Pivoting your hiring strategy is crucial to secure top talents and nurture the candidate experience.
Though this isn’t revolutionary, the coming years will see renewed efforts from HR teams to create and maintain a diverse workforce in terms of factors like gender, race, ability, sexuality and nationality.
The increased push for diversity is partly caused by increased scrutiny of the bias HR teams can have during hiring. Unfortunately, like many people, HR professionals themselves are susceptible to unconscious biases that influence the hiring process. They can be difficult to overcome, but one way to minimise their effects on recruitment is to use AI.
Artificial intelligence can objectively screen applicants and predict the most suitable candidates. More importantly, HR professionals can program AI-powered recruitment tools to ignore demographic information such as race, gender and age. Companies should aim to develop recruitment strategies that ensure equal opportunities are given to all applicants.

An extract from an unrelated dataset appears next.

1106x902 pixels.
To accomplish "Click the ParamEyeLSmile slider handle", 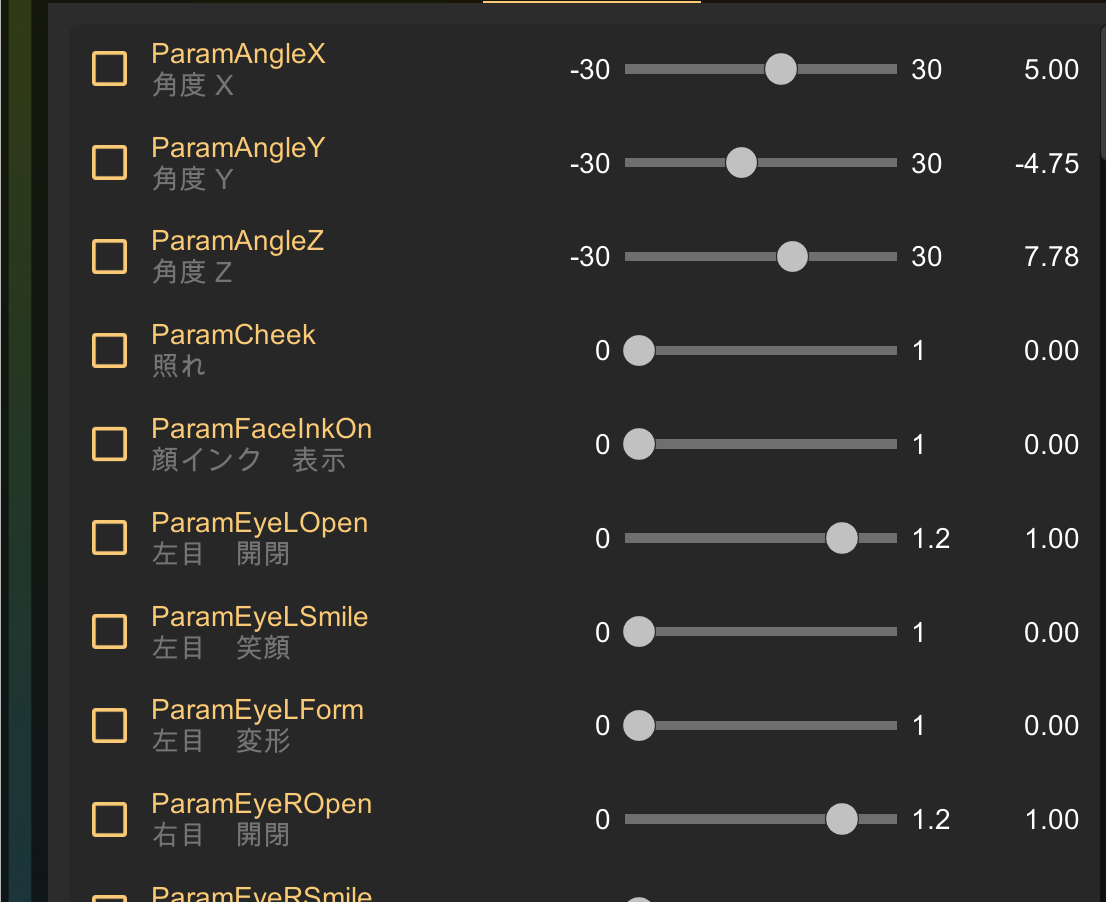I will pyautogui.click(x=639, y=631).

With careful consideration and planning, you can harness these new technologies to build modern and productive HR processes and deliver better experiences for applicants, employees and beyond.
5. Employee-focused and increased feedback channels
To be more effective at their jobs, HR teams often turn to technology such as HR software to automate tasks wherever possible.
In a world where automation will inherit repetitive tasks, having software that invests in soft skills training like communication. Being a good team player and employee has become increasingly important.
Performance management is going to become a real-time, continuous and an integrated process. The era of annual appraisals is nearing its end and organisations are upgrading themselves to more frequent reviews with the ability to even have more granular check-ins.
With employment rates at an all-time low, people aren’t content with employment alone. People look for a specific employment experience that empowers them to make their own choices when it comes to their tasks and goals. The majority are reevaluating their circumstances and valuing more than just work perks.
A “one-size-fits-all” approach to human resource management will no longer work. Nearly 80% of businesses say employee wellbeing is a critical part of their business plans. HR teams can use survey software to get a deeper understanding of their employees and develop tailored management approaches as needed.
Another HR trend to anticipate involves changes in organisational culture. Employees want more insights into how companies are run. As a result, organisational culture now moves away from traditional hierarchies and towards flatter, circular structures that include employees in the decision-making process.
6. Anonymous reporting
One of the key trends is anonymous incident reporting. Incidents of harassment and bullying are taking place in organisations all over the world, impacting people’s wellbeing, happiness and confidence.
Culture Shift was built to lead a positive change in organisational culture by giving organisations the insight to support their people and take proactive steps to tackle negative and harmful behaviours. You can learn more about your culture and identify patterns of behaviour through real-time reporting.
Anonymous reporting increases the chances of these incidents coming to light and gives employees the support they need when they need it by signposting them to relevant articles, tracking case outcomes and providing direct support to those who give their name. For more information on anonymous reporting, you can listen to our podcast.
By giving people in your organisation a voice, they’ll know their safety and happiness matters. And, most importantly, that speaking up makes a difference.